▸ WORK REQUIRED
Within the listing below, tally the lines where the word "agent" appears, and answer with nothing but the tally.

▸ DATA FOR ANALYSIS

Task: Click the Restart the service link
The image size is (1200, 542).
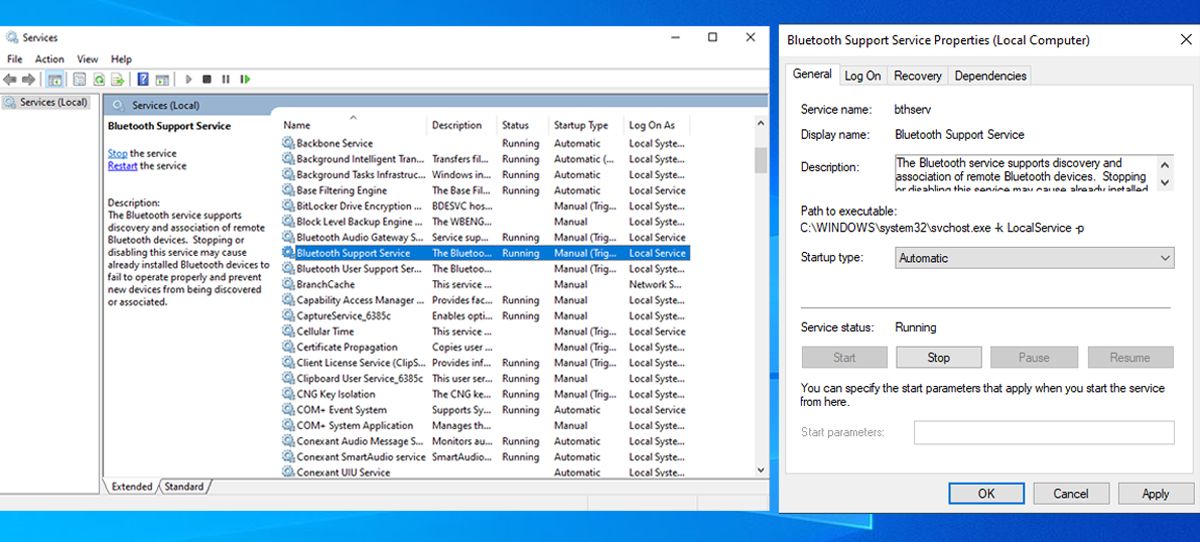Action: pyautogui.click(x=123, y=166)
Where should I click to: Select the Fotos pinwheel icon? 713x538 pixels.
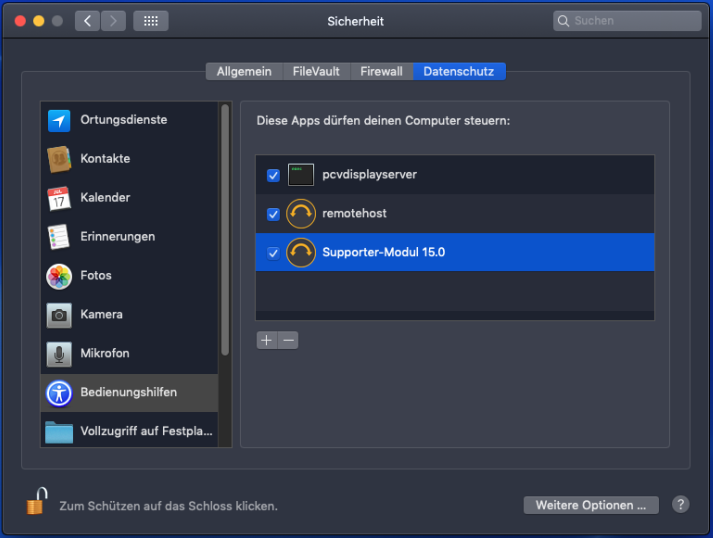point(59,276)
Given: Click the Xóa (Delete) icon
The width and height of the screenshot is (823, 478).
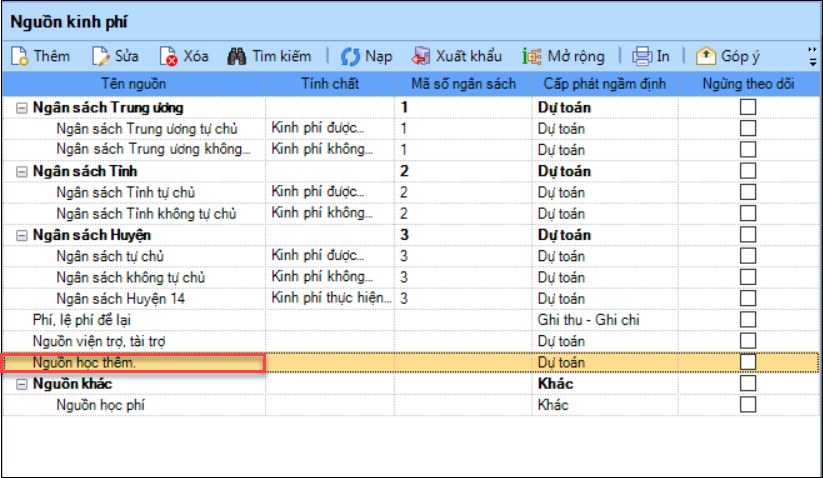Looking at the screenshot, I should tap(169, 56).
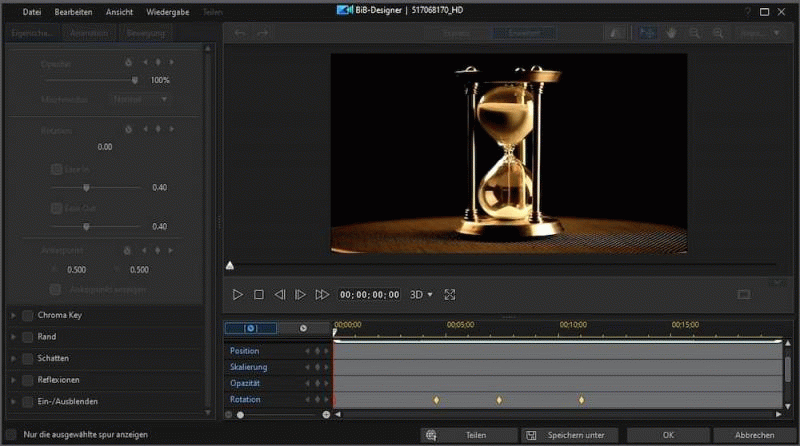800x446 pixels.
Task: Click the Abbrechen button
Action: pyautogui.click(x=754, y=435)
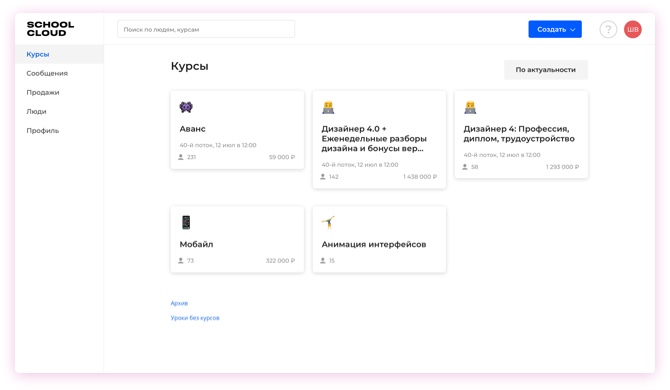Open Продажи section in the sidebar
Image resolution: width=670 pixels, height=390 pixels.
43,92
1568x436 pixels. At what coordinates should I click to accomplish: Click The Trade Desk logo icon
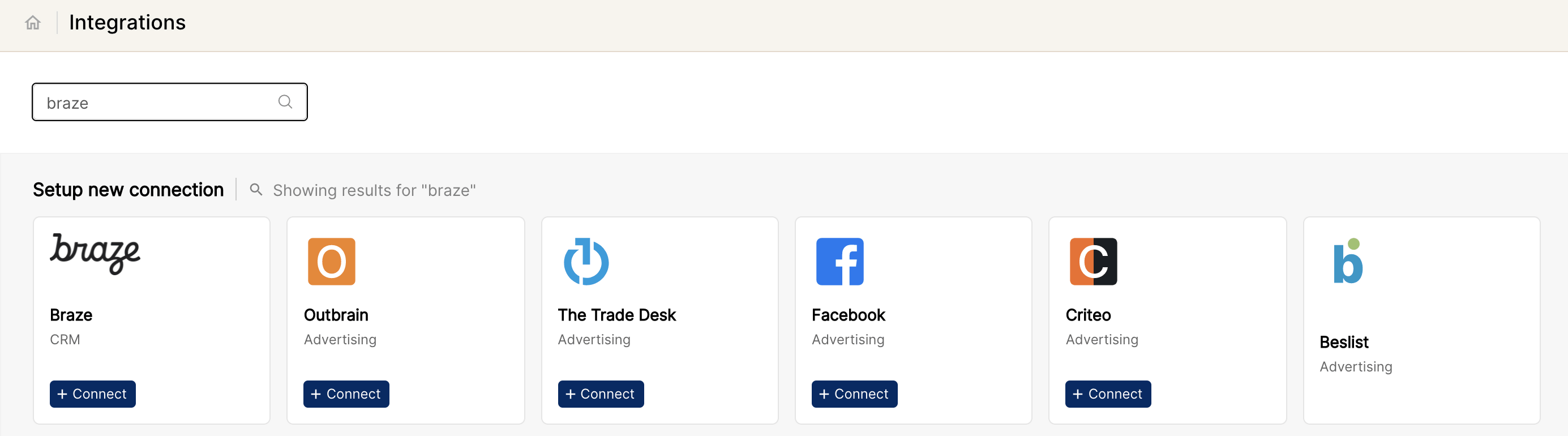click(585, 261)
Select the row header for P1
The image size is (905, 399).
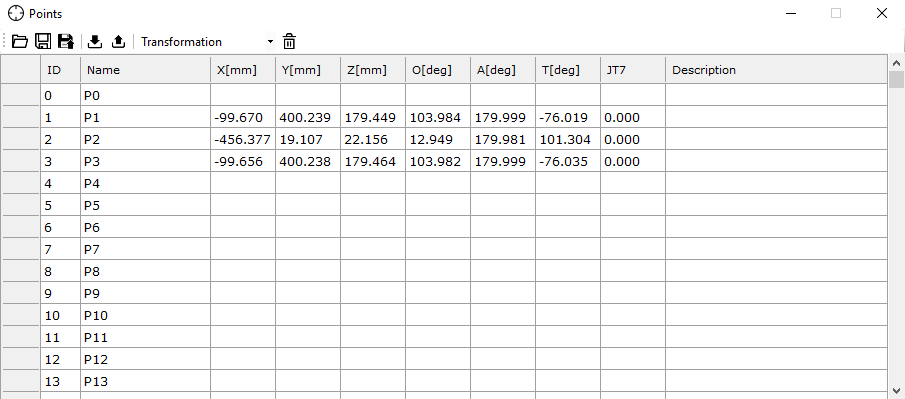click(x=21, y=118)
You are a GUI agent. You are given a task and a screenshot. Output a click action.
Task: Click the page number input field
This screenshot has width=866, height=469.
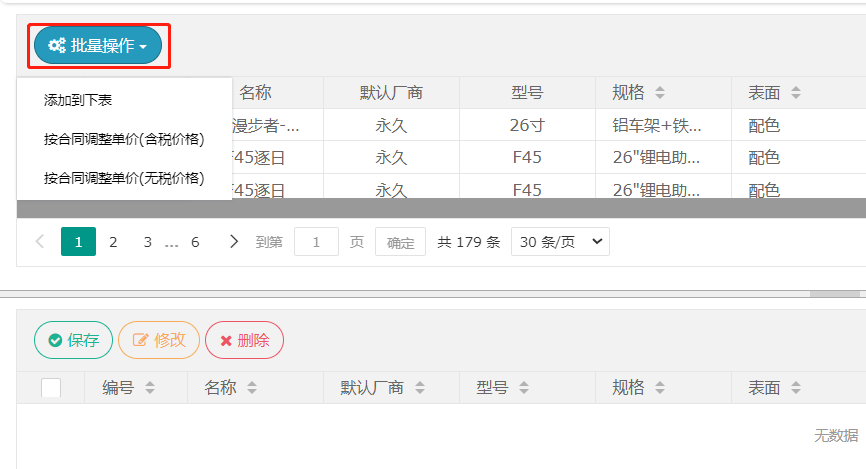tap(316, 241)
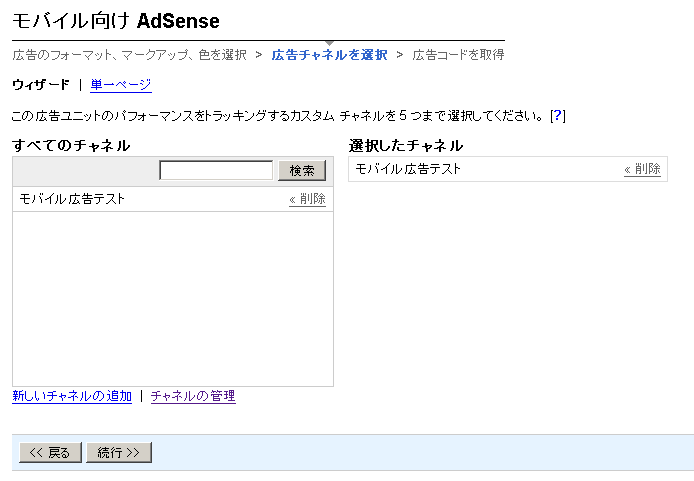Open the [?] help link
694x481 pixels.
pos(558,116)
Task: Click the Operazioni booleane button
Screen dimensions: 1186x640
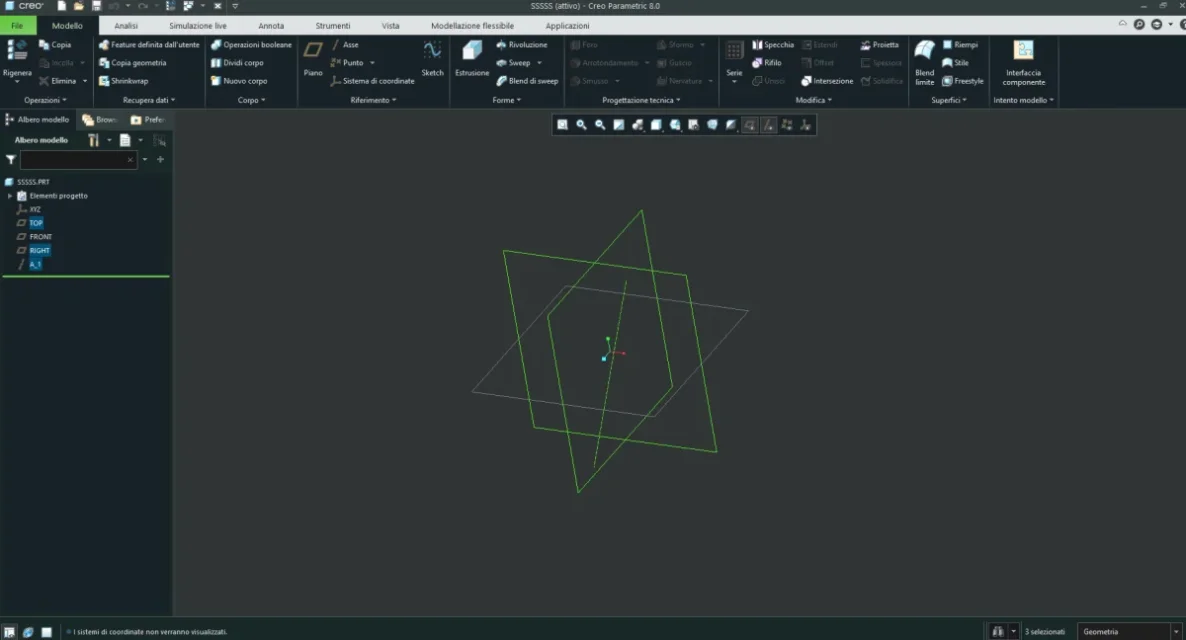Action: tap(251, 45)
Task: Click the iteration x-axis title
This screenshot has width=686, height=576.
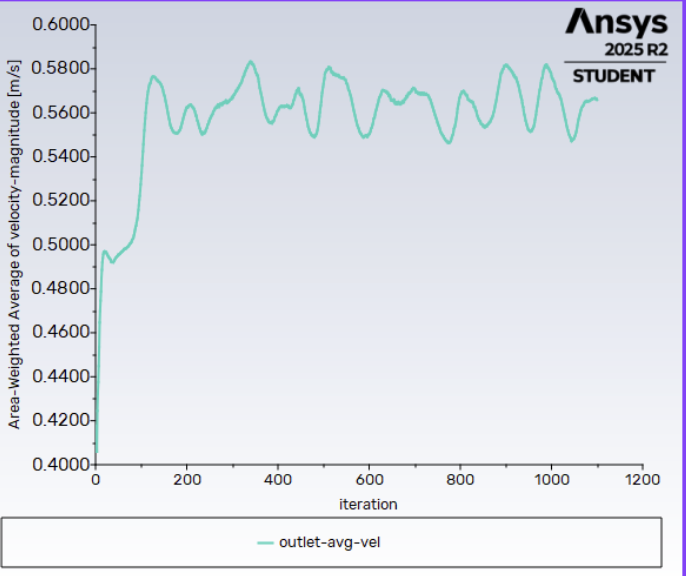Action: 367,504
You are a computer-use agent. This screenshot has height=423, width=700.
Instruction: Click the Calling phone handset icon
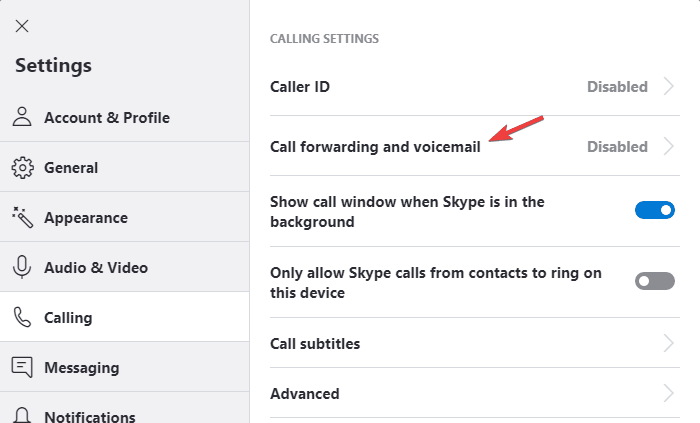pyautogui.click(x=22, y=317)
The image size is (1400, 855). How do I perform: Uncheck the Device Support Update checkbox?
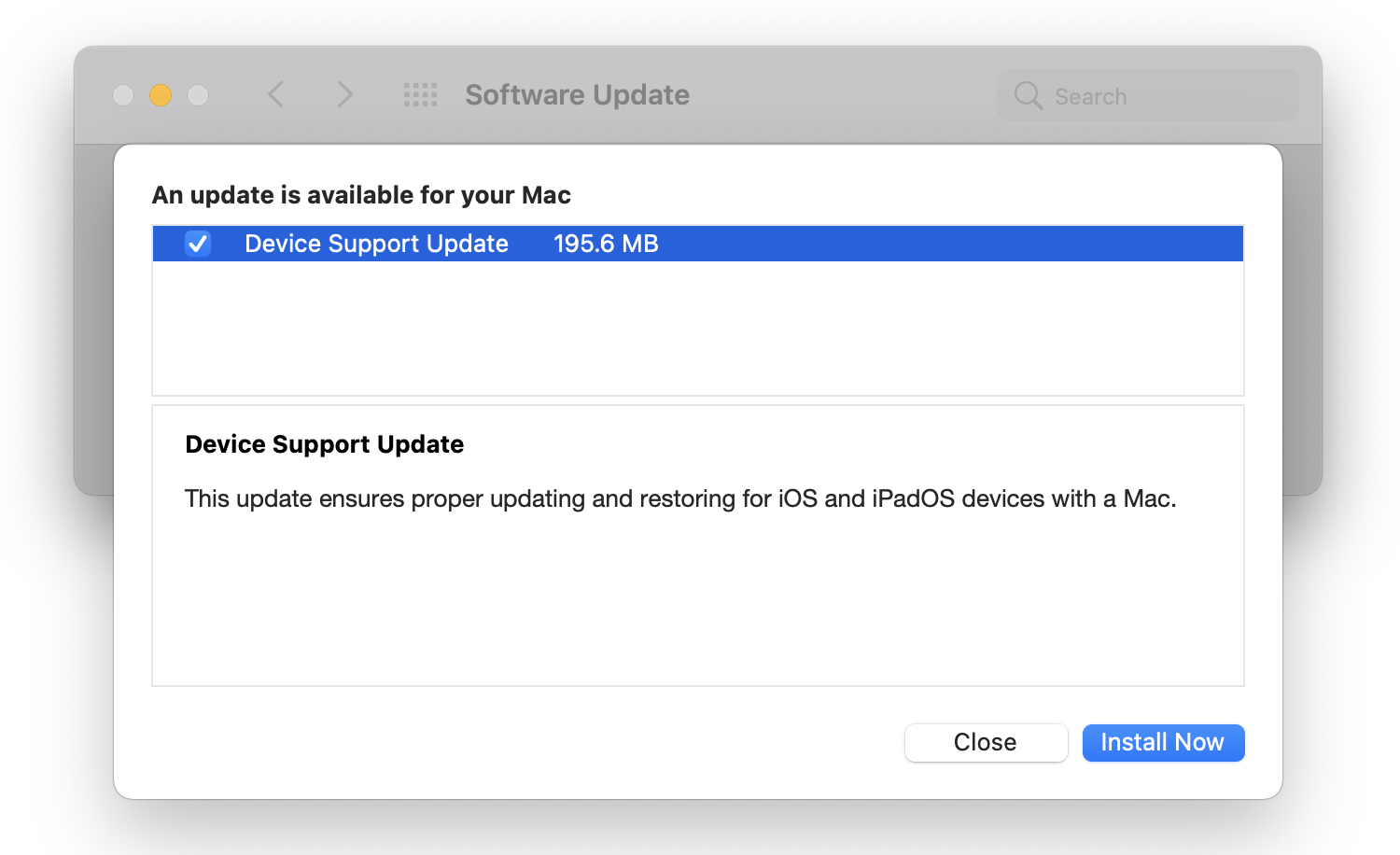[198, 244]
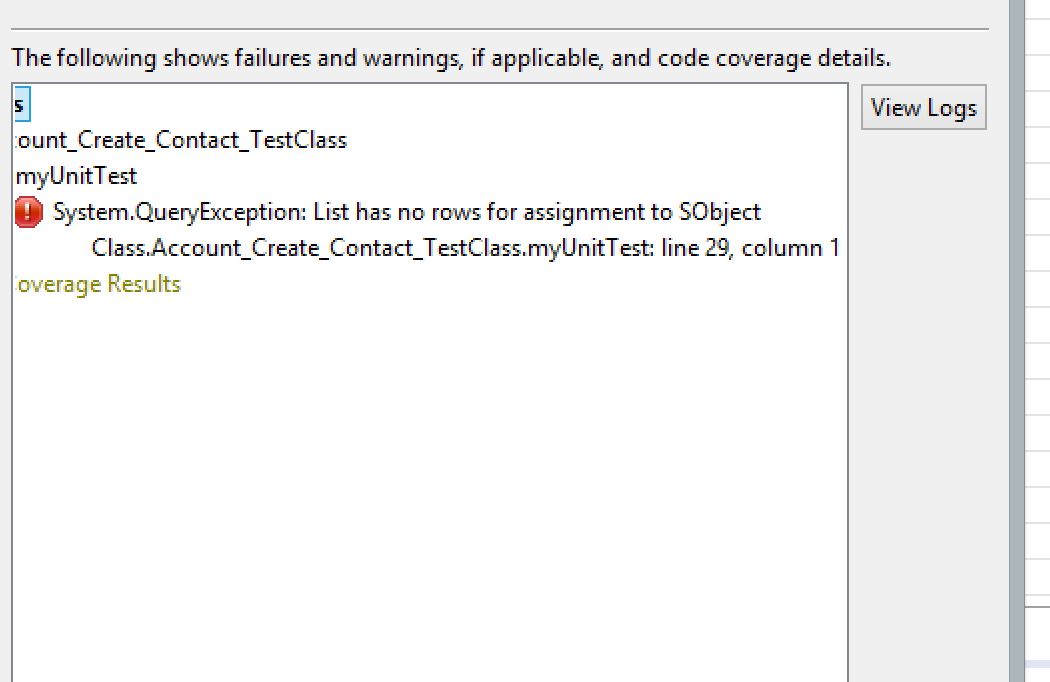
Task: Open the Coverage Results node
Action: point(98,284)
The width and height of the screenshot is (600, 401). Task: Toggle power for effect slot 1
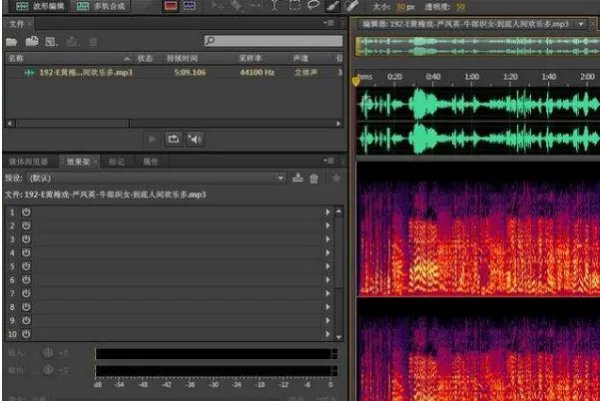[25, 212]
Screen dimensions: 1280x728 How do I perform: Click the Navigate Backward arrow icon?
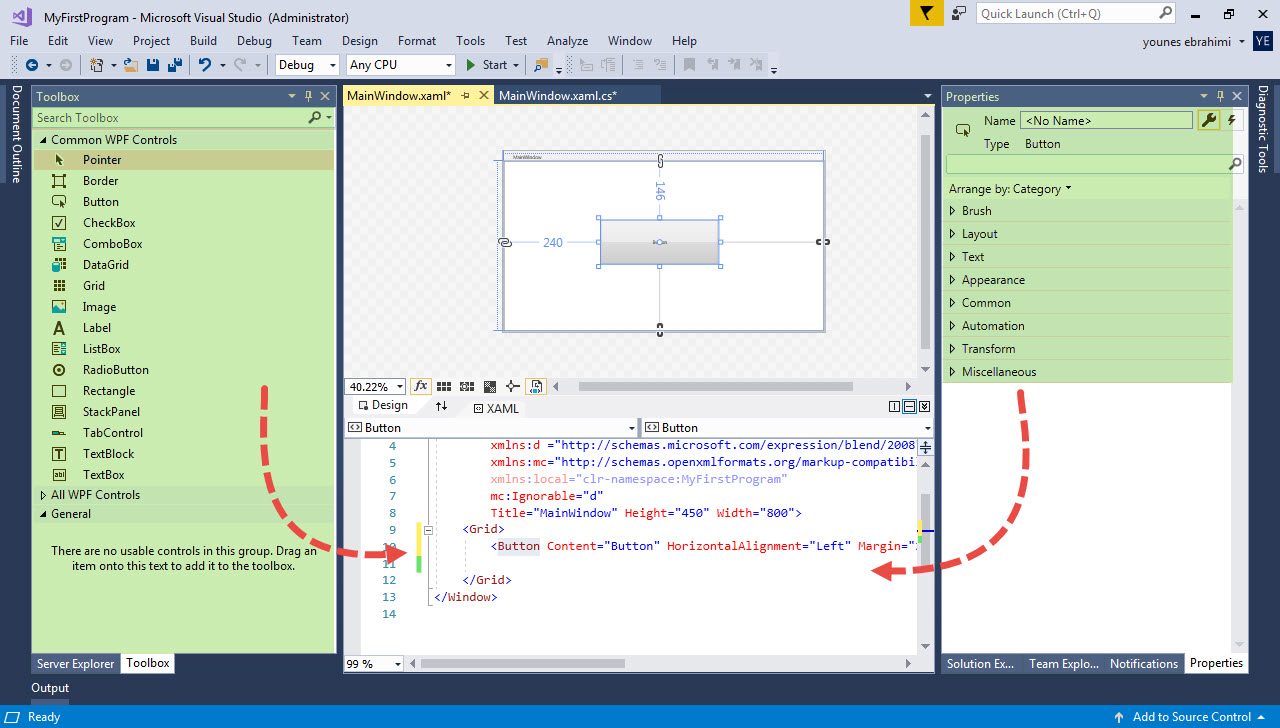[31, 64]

▸ WRITTEN SOLUTION
2